Advances from Related Party
As of June 30, 2021 and December 31, 2020, the Sponsor paid for certain offering and other operating costs on behalf of the Company in connection with the Initial Public Offering amounting to $917,418 and $902,517, respectively. The advances are non-interest bearing and due on demand.
Promissory Note — Related Party
On July 9, 2020, the Company issued an unsecured promissory note (the “Promissory Note”) to the Sponsor, pursuant to which the Company could borrow up to an aggregate principal amount of $300,000. The Promissory Note was non-interest bearing and payable on the earlier of (i) December 31, 2020 or (ii) the completion of the Initial Public Offering. As of June 30, 2021 and December 31, 2020, there was $300,000 and $300,000, respectively, outstanding under the Promissory Note, which is currently due on demand.
Related Party Loans
In order to finance transaction costs in connection with a Business Combination, the Sponsor or an affiliate of the Sponsor, or certain of the Company’s officers and directors may, but are not obligated to, loan the Company funds as may be required (the “Working Capital Loans”). If the Company completes a Business Combination, the Company may repay the Working Capital Loans. Otherwise, the Working Capital Loans may be repaid only out of funds held outside the Trust Account. The Working Capital Loans would either be repaid upon consummation of a Business Combination or, at the lender’s discretion, up to $1,500,000 of such Working Capital Loans may be convertible into warrants of the post- Business Combination entity at a price of $1.50 per warrant. Such warrants would be identical to the Private Placement Warrants. Except for the foregoing, the terms of such Working Capital Loans, if any, have not been determined and no written agreements exist with respect to such loans.
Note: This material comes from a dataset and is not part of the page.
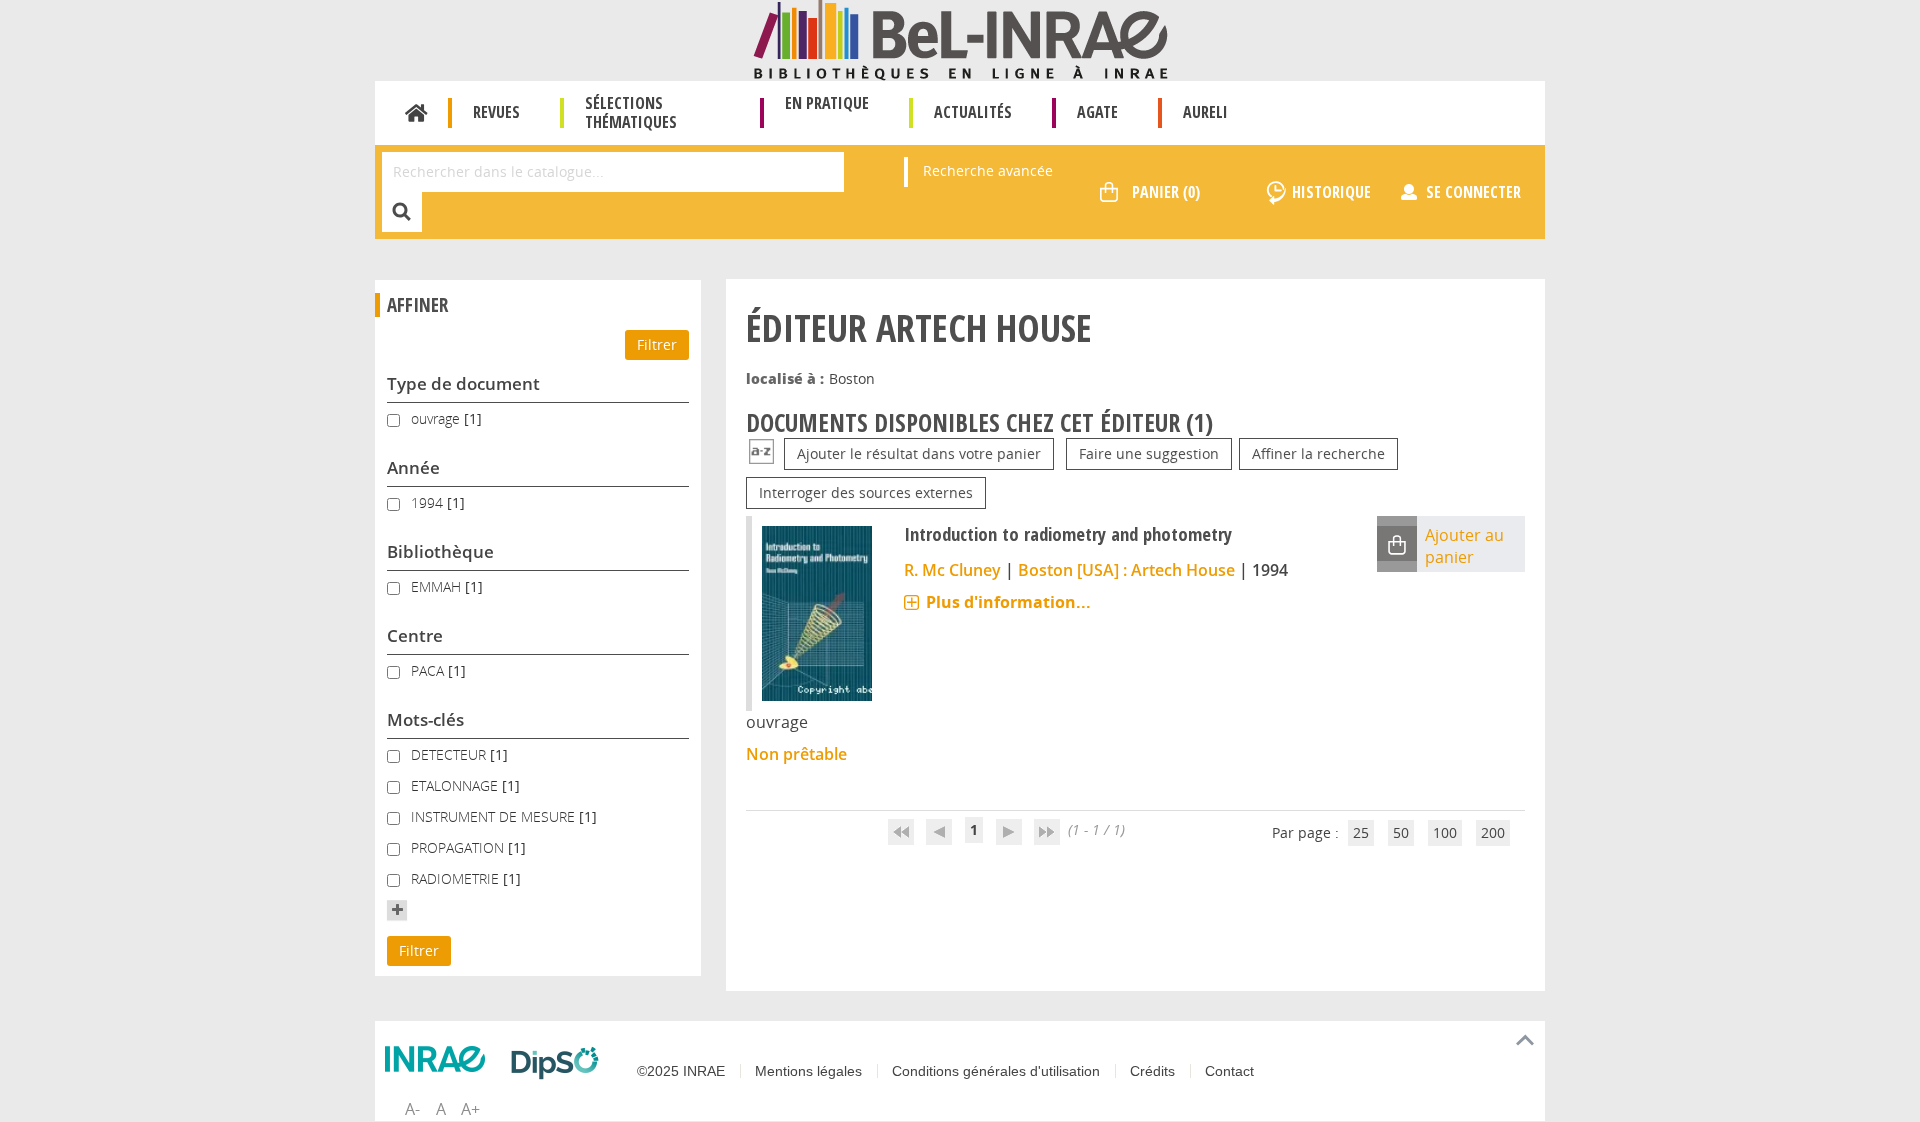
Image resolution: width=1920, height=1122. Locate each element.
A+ (470, 1109)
As of June 30, 2021 and December 31 2020, the Company had no outstanding borrowings under the Working Capital Loans.
12
BRIDGETOWN HOLDINGS LIMITED
NOTES TO CONDENSED FINANCIAL STATEMENTS
JUNE 30, 2021
NOTE 5 — COMMITMENTS AND CONTINGENCIES
Risks and Uncertainties
Management continues to evaluate the impact of the COVID-19 global pandemic and has concluded that while it is reasonably possible that the virus could have a negative effect on the Company’s financial position, its results of operations and/or search for a target company, the specific impact is not readily determinable as of the date of these financial statements. The financial statements do not include any adjustments that might result from the outcome of this uncertainty.
Registration Rights
Pursuant to a registration and shareholders rights agreement entered into on October 15, 2020, the holders of the Founder Shares, Private Placement Warrants and any warrants that may be issued upon conversion of Working Capital Loans (and any Class A ordinary shares issuable upon the exercise of the Private Placement Warrants or warrants issued upon conversion of the Working Capital Loans and upon conversion of the Founder Shares) will be entitled to registration rights pursuant to a registration rights agreement to be signed prior to or on the effective date of the Initial Public Offering requiring the Company to register such securities for resale (in the case of the Founder Shares, only after conversion to the Class A ordinary shares). The holders of these securities will be entitled to make up to three demands, excluding short form demands, that the Company register such securities. In addition, the holders have certain “piggy-back” registration rights with respect to registration statements filed subsequent to the completion of a Business Combination and rights to require the Company to register for resale such securities pursuant to Rule 415 under the Securities Act. The registration rights agreement does not contain liquidated damages or other cash settlement provisions resulting from delays in registering the Company’s securities. In addition, if affiliates of the Sponsor acquire Units in the Initial Public Offering they would become affiliates (as defined in the Securities Act) of the Company following the Initial Public Offering and any securities they acquire will be control securities under Rule 144 and may not be resold unless pursuant to an effective registration statement or exemption from registration under the Securities Act.
Underwriting Agreement
The underwriters are entitled to a deferred fee of $0.30 per Unit, or $17,849,805 in the aggregate. A portion of such amount, not to exceed 25% of the total amount of the deferred underwriting commissions held in the Trust Account, may be re-allocated or paid to affiliated or unaffiliated third parties that assist the Company in consummating a Business Combination. The election to re-allocate or make any such payments to affiliated or unaffiliated third parties will be solely at the discretion of the Company’s management team, and such unaffiliated third parties will be selected by the management team in their sole and absolute discretion. The deferred fee will become payable to the underwriters from the amounts held in the Trust Account solely in the event that the Company completes a Business Combination, subject to the terms of the underwriting agreement. The Company may, in its sole discretion, pay up to an additional 1.25% in the aggregate of deferred underwriting commissions to one or more of the underwriters based on the underwriters’ performance during the Business Combination process.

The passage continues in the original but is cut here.